[Data items]

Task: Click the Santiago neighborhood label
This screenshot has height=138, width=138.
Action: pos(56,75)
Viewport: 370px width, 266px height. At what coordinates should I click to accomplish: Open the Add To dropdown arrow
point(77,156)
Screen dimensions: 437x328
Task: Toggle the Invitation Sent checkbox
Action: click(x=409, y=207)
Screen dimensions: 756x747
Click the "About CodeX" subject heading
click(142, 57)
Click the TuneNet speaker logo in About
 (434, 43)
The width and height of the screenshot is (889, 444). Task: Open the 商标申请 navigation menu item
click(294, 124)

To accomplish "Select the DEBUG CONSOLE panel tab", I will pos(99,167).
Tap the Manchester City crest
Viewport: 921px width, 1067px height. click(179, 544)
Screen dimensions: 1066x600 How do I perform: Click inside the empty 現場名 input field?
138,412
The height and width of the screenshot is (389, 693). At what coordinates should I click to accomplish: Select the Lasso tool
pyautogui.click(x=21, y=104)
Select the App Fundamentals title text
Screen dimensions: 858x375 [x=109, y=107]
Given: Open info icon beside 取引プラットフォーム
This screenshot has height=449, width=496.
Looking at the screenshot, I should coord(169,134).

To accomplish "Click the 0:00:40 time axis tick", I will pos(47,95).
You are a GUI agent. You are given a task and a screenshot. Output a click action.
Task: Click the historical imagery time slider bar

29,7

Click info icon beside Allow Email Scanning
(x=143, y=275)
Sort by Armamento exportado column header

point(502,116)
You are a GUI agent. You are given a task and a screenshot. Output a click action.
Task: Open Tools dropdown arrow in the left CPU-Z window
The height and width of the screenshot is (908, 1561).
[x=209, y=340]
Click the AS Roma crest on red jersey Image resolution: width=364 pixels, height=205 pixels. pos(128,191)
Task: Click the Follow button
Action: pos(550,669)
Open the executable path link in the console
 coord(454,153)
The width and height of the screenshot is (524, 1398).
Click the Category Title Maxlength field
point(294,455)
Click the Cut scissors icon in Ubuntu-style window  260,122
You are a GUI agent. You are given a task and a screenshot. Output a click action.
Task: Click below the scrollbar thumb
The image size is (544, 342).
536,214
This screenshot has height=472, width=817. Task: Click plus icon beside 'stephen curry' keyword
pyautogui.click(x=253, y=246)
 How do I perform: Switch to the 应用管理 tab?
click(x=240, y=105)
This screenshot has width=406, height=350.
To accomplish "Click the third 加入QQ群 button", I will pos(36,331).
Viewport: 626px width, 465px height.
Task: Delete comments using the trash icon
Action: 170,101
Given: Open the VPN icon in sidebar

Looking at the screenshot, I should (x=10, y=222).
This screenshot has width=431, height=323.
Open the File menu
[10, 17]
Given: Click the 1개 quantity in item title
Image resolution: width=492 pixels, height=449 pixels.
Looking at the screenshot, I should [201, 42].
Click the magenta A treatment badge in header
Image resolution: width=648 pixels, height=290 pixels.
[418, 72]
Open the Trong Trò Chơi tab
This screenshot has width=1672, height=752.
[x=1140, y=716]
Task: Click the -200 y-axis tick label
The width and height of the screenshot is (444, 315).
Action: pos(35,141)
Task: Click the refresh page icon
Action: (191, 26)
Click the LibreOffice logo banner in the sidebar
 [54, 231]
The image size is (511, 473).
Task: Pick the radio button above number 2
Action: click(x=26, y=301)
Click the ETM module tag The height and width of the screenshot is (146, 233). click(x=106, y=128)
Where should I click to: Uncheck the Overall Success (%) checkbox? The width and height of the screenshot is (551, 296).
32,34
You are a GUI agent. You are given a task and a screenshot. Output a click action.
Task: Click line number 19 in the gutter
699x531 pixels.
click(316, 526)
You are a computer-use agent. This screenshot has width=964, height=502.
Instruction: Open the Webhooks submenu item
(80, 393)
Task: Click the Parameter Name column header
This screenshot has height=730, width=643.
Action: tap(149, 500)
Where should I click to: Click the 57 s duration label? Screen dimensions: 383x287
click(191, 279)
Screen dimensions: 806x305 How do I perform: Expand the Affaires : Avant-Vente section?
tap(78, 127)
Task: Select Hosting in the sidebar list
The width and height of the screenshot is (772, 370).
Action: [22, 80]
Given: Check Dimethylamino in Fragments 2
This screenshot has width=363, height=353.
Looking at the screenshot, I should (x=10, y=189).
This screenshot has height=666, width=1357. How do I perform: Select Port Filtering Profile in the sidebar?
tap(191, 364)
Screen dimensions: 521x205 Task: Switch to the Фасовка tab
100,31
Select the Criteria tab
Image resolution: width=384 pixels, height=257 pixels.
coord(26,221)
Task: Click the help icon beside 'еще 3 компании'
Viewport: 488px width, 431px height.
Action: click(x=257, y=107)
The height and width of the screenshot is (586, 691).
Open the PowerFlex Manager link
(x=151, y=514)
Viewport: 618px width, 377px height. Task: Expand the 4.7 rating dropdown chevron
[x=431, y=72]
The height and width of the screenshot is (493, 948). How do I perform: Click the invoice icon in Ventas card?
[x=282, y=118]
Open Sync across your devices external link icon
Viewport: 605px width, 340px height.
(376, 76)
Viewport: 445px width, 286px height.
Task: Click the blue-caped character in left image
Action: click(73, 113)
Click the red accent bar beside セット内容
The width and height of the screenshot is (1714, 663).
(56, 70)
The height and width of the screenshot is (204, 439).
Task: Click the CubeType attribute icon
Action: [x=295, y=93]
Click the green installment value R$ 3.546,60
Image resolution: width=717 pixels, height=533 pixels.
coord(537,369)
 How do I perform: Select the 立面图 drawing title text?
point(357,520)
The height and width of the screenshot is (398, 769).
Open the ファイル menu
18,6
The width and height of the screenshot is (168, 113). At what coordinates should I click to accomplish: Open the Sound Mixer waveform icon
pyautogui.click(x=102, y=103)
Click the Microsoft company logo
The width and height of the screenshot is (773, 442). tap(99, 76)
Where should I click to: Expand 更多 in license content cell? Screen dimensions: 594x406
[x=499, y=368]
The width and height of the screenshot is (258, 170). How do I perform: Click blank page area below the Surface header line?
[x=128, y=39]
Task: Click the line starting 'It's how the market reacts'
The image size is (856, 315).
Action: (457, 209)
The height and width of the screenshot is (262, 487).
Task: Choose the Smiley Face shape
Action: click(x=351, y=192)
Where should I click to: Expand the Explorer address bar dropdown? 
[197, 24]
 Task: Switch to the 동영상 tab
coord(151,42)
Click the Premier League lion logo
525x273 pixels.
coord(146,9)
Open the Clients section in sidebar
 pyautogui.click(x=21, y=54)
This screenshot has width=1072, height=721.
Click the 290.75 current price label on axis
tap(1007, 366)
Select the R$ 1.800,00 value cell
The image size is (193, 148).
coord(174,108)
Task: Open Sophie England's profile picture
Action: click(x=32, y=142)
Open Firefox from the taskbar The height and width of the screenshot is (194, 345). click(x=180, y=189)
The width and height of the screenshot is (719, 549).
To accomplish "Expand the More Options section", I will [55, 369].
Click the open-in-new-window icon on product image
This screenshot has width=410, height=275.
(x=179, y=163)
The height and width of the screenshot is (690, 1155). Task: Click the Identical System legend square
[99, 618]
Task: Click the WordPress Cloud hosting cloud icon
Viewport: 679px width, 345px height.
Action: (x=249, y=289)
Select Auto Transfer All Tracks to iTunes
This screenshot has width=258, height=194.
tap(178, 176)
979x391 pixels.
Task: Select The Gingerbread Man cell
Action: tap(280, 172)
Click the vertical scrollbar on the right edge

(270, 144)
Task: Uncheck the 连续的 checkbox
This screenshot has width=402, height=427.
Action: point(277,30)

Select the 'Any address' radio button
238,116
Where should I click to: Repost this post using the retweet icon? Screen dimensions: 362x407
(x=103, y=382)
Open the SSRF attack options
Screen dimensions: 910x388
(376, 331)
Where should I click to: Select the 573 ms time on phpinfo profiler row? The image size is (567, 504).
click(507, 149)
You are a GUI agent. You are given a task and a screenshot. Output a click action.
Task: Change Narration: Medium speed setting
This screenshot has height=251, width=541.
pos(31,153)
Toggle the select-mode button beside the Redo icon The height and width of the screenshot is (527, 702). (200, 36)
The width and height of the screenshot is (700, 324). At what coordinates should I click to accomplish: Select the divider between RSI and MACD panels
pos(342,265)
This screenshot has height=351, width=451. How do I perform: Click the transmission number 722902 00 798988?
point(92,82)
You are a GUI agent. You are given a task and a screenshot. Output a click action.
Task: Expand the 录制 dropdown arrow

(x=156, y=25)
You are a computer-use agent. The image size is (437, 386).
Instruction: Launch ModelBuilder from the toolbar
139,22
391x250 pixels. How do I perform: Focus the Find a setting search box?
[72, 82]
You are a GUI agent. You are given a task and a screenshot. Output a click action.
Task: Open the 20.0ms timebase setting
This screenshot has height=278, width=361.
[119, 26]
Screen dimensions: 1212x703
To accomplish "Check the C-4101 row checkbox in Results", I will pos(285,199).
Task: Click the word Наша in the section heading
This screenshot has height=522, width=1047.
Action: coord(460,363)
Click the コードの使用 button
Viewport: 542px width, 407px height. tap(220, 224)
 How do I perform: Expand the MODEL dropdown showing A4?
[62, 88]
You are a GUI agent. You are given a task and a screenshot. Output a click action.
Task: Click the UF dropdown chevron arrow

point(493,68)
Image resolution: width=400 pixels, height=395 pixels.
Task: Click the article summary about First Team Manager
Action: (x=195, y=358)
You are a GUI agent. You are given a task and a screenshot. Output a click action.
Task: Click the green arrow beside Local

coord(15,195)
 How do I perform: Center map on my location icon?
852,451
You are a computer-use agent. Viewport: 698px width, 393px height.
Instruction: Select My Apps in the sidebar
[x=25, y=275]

[Task goal]:
Only a number is expected in response: how many lines of the records above include the word "computer".

[Solution to the problem]:
3